TEXTE
====================

Nous trouvons à l’avant-garde de ces romanciers maghrébins qui ont tenté par le moyen du conte de réaliser dans leurs œuvres cette haute aspiration artistique l’écrivain libyen Sadok Rajab al Nayhum (1937-1994). Al Nayhum a séjourné aux Etats-Unis, au Liban et en Suisse où il a enseigné jusqu’à sa mort comme Professeur à l’Université de Genève. Au long de ses multiples pérégrinations, cet écrivain n’a cessé d’affirmer son attachement au patrimoine arabo musulman. Romancier consciencieux et plein d’audace, al Nayhum a en effet constamment interrogé les textes du patrimoine. D’une œuvre à l’autre sa pensée a été un véritable défi à la raison arabe enfermée dans ses conceptions archaïques défaitistes dont il a dénoncé le substrat métaphysique.

Outre cette exploration intellectuelle du patrimoine, al Nayhum a fait de l’héritage traditionnel l’un des fondements de sa recherche littéraire, à travers ses romans et nouvelles qui ont transcendé les stéréotypes narratifs dont le discours narratif maghrébin avait bien du mal à se libérer. C’est ainsi qu’il a pu inventer de nouvelles formes artistiques en s’appuyant sur un référentiel culturel où le patrimoine déploie ses multiples ressources.

Quels que fussent les problèmes d’adaptation lexicologique ou terminologique que le romancier eut à résoudre pour intégrer le conte merveilleux à ses narrations, al Nayhum a su faire de ce patrimoine la pierre angulaire de sa création romanesque, qu’il se fût agi de récits longs ou courts. De son recueil intitulé A travers les contes pour enfants à son roman Les Singes – roman où il présentait une vision satirique des régimes arabes dans leur rapport à Israël –, à sa dernière œuvre romanesque, Les Animaux, cet écrivain n’a cessé d’affirmer son profond attachement au patrimoine en général, et au conte merveilleux en particulier.

La question du rapport des intellectuels libyens à l’autorité politique, relations qui plongent leurs racines au plus profond de l’Histoire arabe, est au cœur de ces deux romans. Le conte a en effet toujours été pour le romancier arabe et, avant lui, pour le conteur populaire un tremplin non seulement pour faire parvenir un message politique codé à ceux qui détiennent le pouvoir mais aussi un moyen artistique pour opérer la jonction entre la forme romanesque et l’héritage narratif arabe.

====================

DONNÉES ÉTUDIÉES
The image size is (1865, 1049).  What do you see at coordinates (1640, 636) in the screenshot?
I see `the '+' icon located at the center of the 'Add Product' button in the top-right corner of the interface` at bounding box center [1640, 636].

====================

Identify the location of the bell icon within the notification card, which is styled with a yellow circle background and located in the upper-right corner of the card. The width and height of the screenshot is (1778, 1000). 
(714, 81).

====================

CONSIGNES
1 > D'après le texte sur al Nayhum, dans quelle université cet écrivain a-t-il enseigné jusqu'à sa mort ?
2 > Recopiez le passage du texte sur al Nayhum qui commence par les mots « Outre cette exploration » et se termine par « ses multiples ressources. ».

RÉPONSES
1 > Il a enseigné à l'Université de Genève.

2 >
Outre cette exploration intellectuelle du patrimoine, al Nayhum a fait de l’héritage traditionnel l’un des fondements de sa recherche littéraire, à travers ses romans et nouvelles qui ont transcendé les stéréotypes narratifs dont le discours narratif maghrébin avait bien du mal à se libérer. C’est ainsi qu’il a pu inventer de nouvelles formes artistiques en s’appuyant sur un référentiel culturel où le patrimoine déploie ses multiples ressources.